[[ Extracted text open ]]
A long and arduous past year has brought few opportunities for celebration and optimism, but for two hours the thousands of Brazilians with allegiance to Palmeiras saw their club reach the pinnacle of South American Club Football for the second time. Undoubtedly the green of Palmeiras will be worn with extra pride across the barrios of Sao Paulo and beyond.
The game “made in England but perfected in Brazil” took centre stage in households across South America, as their equivalent to the Champions League was played to a finish in one of football’s spiritual homes. The Maracana has played host to countless legendary battles, not the least the 1950 and 2014 World Cup finals, although this final did not provide a similar level of spectacle. What we did see was the 331st iteration of the Classico da Saudade, Palmeiras vs Santos, a match that produced few highlights but was ended with a devastating sucker punch.
The Copa Libertadores is famed for the “Sueño Libertador” or the liberator’s dream, the overwhelming importance placed by clubs and fans on winning the continent’s top footballing prize. Nowadays the Libertadores reflects South American football’s dual role as the breeding ground for top talent and the provider of potential fairytale endings to the careers of longtime star players.
[[ Extracted text closed ]]
● Required tasks
a) Can you turn the paragraph of the Copa Libertadores article that begins "The game “made in England but perfected in Brazil”" into a short list that keeps its main facts?
b) Could you continue the Copa Libertadores article with the next part, starting after its last sentence?
The items come from a different source than the Copa Libertadores article.
[[ Records shown open ]]
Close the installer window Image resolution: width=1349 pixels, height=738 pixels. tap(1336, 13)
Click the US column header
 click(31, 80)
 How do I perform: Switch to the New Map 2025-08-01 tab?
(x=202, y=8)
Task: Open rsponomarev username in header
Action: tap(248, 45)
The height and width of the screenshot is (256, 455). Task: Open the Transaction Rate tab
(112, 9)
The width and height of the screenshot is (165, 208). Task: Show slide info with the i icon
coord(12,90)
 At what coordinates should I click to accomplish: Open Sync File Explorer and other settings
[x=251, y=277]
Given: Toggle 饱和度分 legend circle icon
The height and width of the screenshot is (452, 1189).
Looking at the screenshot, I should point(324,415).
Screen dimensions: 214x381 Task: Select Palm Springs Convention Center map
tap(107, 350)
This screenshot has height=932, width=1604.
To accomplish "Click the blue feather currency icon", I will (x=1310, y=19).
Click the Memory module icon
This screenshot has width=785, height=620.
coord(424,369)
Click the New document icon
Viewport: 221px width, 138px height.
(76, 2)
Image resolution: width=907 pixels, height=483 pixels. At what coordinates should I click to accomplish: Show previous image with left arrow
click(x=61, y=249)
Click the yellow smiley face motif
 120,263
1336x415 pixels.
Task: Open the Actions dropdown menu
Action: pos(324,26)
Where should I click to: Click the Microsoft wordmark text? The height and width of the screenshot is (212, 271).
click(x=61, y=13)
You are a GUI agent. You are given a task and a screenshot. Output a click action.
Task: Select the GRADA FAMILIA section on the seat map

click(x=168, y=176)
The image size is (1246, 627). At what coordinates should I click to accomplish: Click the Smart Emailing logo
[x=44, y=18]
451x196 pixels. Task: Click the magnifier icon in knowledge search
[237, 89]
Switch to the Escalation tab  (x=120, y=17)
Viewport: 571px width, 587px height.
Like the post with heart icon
[[ Records shown closed ]]
● List of answers
a)
- Football, "made in England but perfected in Brazil," took center stage in households across South America.
- The final of South America's equivalent to the Champions League was played at the Maracana, one of football's spiritual homes.
- The Maracana has hosted many legendary matches, including the 1950 and 2014 World Cup finals, but this final was less of a spectacle.
- The match was the 331st Classico da Saudade, Palmeiras vs Santos.
- It produced few highlights but ended with a devastating sucker punch.

b)
We saw both of these in abundance throughout the tournament with young stars like Kaio Jorge, Nicolas De la Cruz, and the Brighton-bound Moises Caicedo impressing observers from across the globe, while icons like Carlos Tevez and Felipe Melo continue to enjoy their late career swansongs. Without a doubt this iteration’s star was Santos winger Marinho, who ended on the wrong side in the final but nonetheless received the Player of the Tournament award.
The match itself was played in front of 5,000 spectators made up mostly of club officials and sponsors, a questionable decision considering the dire situation Brazil is in regarding Covid-19. There were only two events of note throughout the game which was extended past 100 minutes thanks to various stoppages. First was the sending off of Santos’ manager Cuca. Donning a Virgin Mary T-shirt, Cuca attempted to disrupt play while the ball was out for a throw in. Despite his obvious intentions, the sending off appeared a bit harsh. Once sent off instead of returning to the changing room, Cuca joined the fans in stand, hoping to be in amongst it if his team were to score or lift the trophy. However only shortly after Cuca was left even more red-faced when Palmeiras’s Breno headed home in the 99th minute, with only seconds left to play.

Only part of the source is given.